## Text shown:
##########

It is not yet known whether Blumenthal is seeking to recover funds from Regaglia’s former boss, Larry Alibozak, the sleezball whose grand jury testimony helped to drive a stake through former Governor John Rowland’s heart.

It’s difficult to predict at this remove what bit part some future Pulitzer Prize winning reporter – There are probably dozens of them banging away at computer terminals as I write -- will assign to Ragaglia. From the little that is know so far, she appears to be a woman more sinned against than sinning. Apparently, she suffered from an alcoholic problem, doubtless brought on by Alibozak’s attentions. And, of course, Rowland’s chief aide Peter Ellef and William Tommasso, both recently sentenced for peculation and incurable stupidity, would drive a saint to drink.

Like Mark Twain, Ragaglia told the truth mainly, when put upon her oath. She kicked both Rowland and Alibozak in the groin and shed her alcoholic problem along the way. According to reports I’ve heard from accomplished state fraud investigators, Ragaglia acquitted herself well as Connecticut’s chief fraud investigator and actually managed to facilitate the creation of programs that will save the state some money. Please note: Agency heads that are workaholics and save the state pennies almost always are forced to walk the plank by career leeches hungry for larger budgets. It’s just the way the state generally does business: What you don’t spend in 2006, you will not receive in 2007, and blessed are they who get and spend. Penny pinchers routinely are tossed overboard.

##########

## Data lines:
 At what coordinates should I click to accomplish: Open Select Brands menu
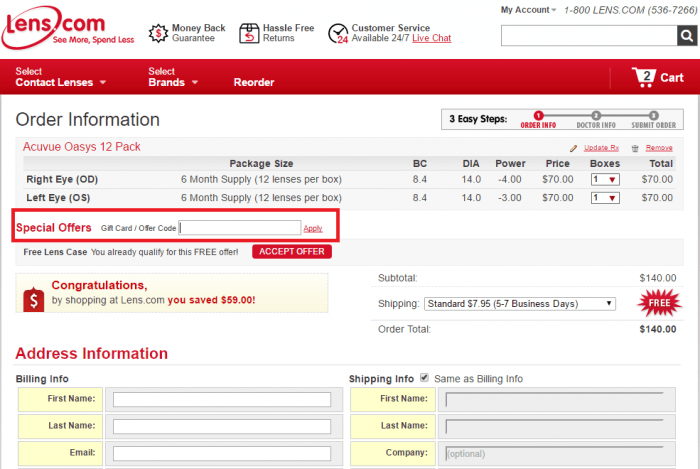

##########

## Given task 1:
In the commentary on Connecticut corruption, which two people are described as recently sentenced for peculation?
## Given task 2:
Carry the commentary on Connecticut corruption forward from its final sentence.
The listing comes from a different source than the commentary.

## Exercise response 1:
Peter Ellef and William Tommasso.

## Exercise response 2:
Of course, it is always possible that media folk on the prowl for past Rowland associates to put in their journalistic tumbrels may discover that some of Rowland’s associates were victims rather than perpetrators of a political corruption that appears to have been limited only to Republicans and Ernie Newton. Democrats never steer building projects to their friends and political associates; they never get tipsy; they do not keep diaries; they never go on junkets; they are masterful at warding off the baneful influences of political contributors; they have nothing to fear from federal prosecutors – and certainly they have nothing to fear from fellow Democrat Dick Blumenthal.

So, now the guillotine requires another warm body – this time Regaglia. If you crane your neck over the Democratic crowd of joyous onlookers, you will see her approaching the contraption in the tumbrel, hands tied behind her back, suitably disgraced, soon to get what is due her. It will all be over in a moment. It is no matter to justice that she has co-operated with her judges. Her foot will touch the stair. The blade will be drawn up; an anticipatory silence will follow – and then the crowd will emit a squeal of delight.